Here are some examples of how to use osn-requests:

Making a simple GET request

from osn_requests import get_req

response = get_req("https://httpbin.org/get")
print(response.status_code)
print(response.json())

Making a GET request with custom headers

from osn_requests import get_req
from osn_requests.types import RequestHeaders

headers = RequestHeaders(
    User_Agent="My Custom Agent",
    Accept_Language="en-US,en;q=0.9"
)

response = get_req("https://httpbin.org/get", headers=headers)
print(response.request.headers)

Fetching and parsing HTML content

from osn_requests import get_html, find_web_elements

html_tree = get_html("https://example.com")
title_elements = find_web_elements(html_tree, "//title/text()")

if title_elements:
    print("Title:", title_elements[0])

Finding a single web element

from osn_requests import get_html, find_web_element

html_tree = get_html("https://example.com")
link_element = find_web_element(html_tree, "//a/@href")

if link_element:
    print("First Link URL:", link_element)

Getting a list of free proxies

from osn_requests.proxies import get_free_proxies

proxies = get_free_proxies(protocol_filter="https", country_filter="US")

if proxies:
    print("Found free HTTPS proxies in US:")
    for proxy in proxies[:3]: # Print first 3 proxies
        print(f"  {proxy['protocol']}://{proxy['ip']}:{proxy['port']} ({proxy['country']})")
else:
    print("No free proxies found matching the criteria.")

Generating random realistic headers

from osn_requests.headers.user_agent import generate_random_user_agent_header
from osn_requests.headers.accept import generate_random_realistic_accept_header
from osn_requests.headers.accept_language import generate_random_realistic_accept_language_header
from osn_requests.headers.accept_encoding import generate_random_realistic_accept_encoding_header
from osn_requests.headers.accept_charset import generate_random_realistic_accept_charset_header

print("Random User-Agent:", generate_random_user_agent_header())
print("Random Accept:", generate_random_realistic_accept_header())
print("Random Accept-Language:", generate_random_realistic_accept_language_header())
print("Random Accept-Encoding:", generate_random_realistic_accept_encoding_header())
print("Random Accept-Charset:", generate_random_realistic_accept_charset_header())

Functions

get_req(...)

Sends a GET request to the specified URL. This function is a wrapper around requests.get with automatic header reformatting (underscores in header keys are replaced with hyphens).

get_html(...)

Fetches HTML content from a URL and parses it into an lxml ElementTree for easy XPath querying.
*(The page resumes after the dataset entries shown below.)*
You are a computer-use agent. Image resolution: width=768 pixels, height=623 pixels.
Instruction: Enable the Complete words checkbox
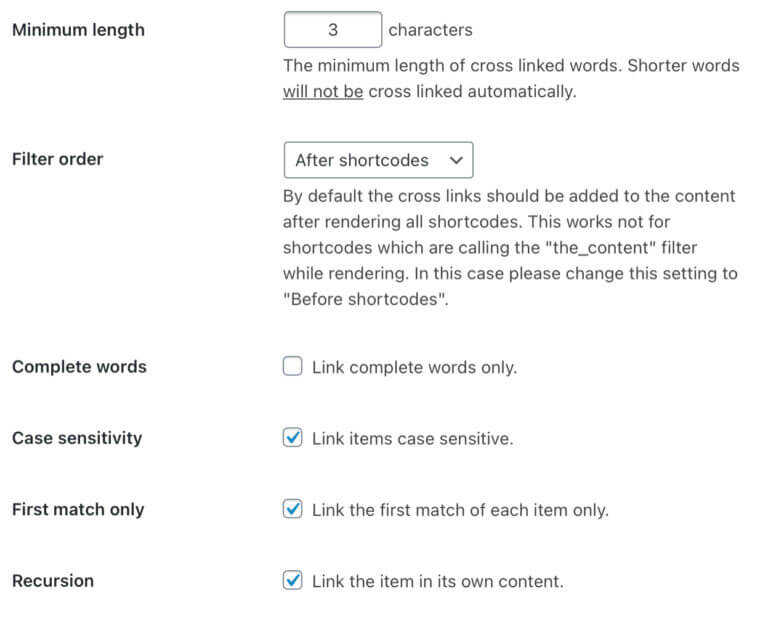[x=292, y=366]
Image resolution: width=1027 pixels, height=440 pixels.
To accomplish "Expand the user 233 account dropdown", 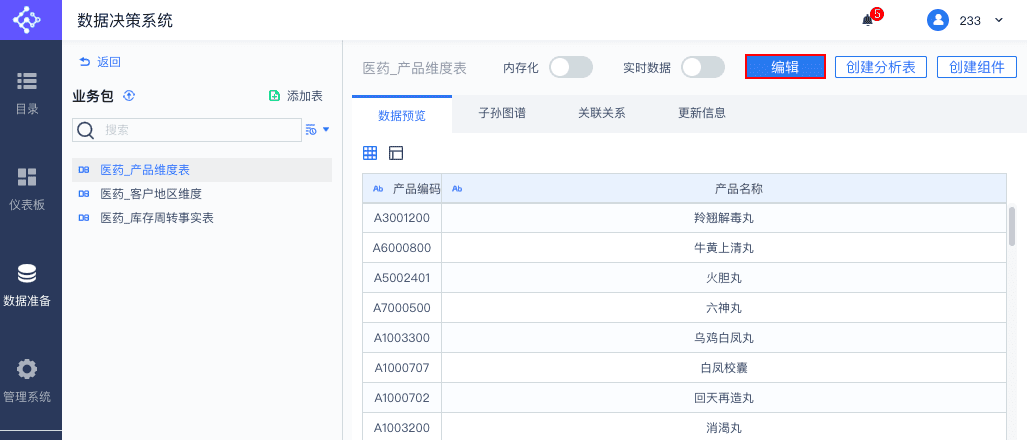I will (x=997, y=20).
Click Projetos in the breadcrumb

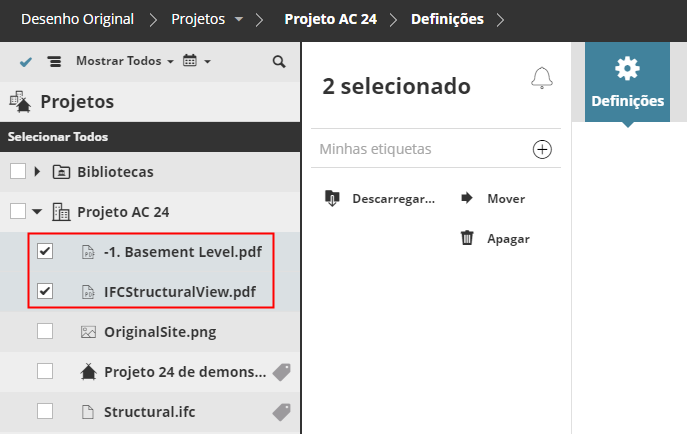(x=198, y=19)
It uses get_req to fetch the content and BeautifulSoup and lxml to parse it.

find_web_elements(...)

Finds all web elements within an lxml ElementTree that match the given XPath expression. Returns a list of lxml ElementTree objects.

find_web_element(...)

Finds the first web element within an lxml ElementTree that matches the given XPath expression. Returns the first matching lxml ElementTree object or None if no match is found.

get_free_proxies(...)

Fetches a list of free proxies from a public API, optionally filtered by protocol (http, https, etc.) and country (ISO country code). Returns a list of Proxy dictionaries.

Header Generation Functions (osn_requests.headers)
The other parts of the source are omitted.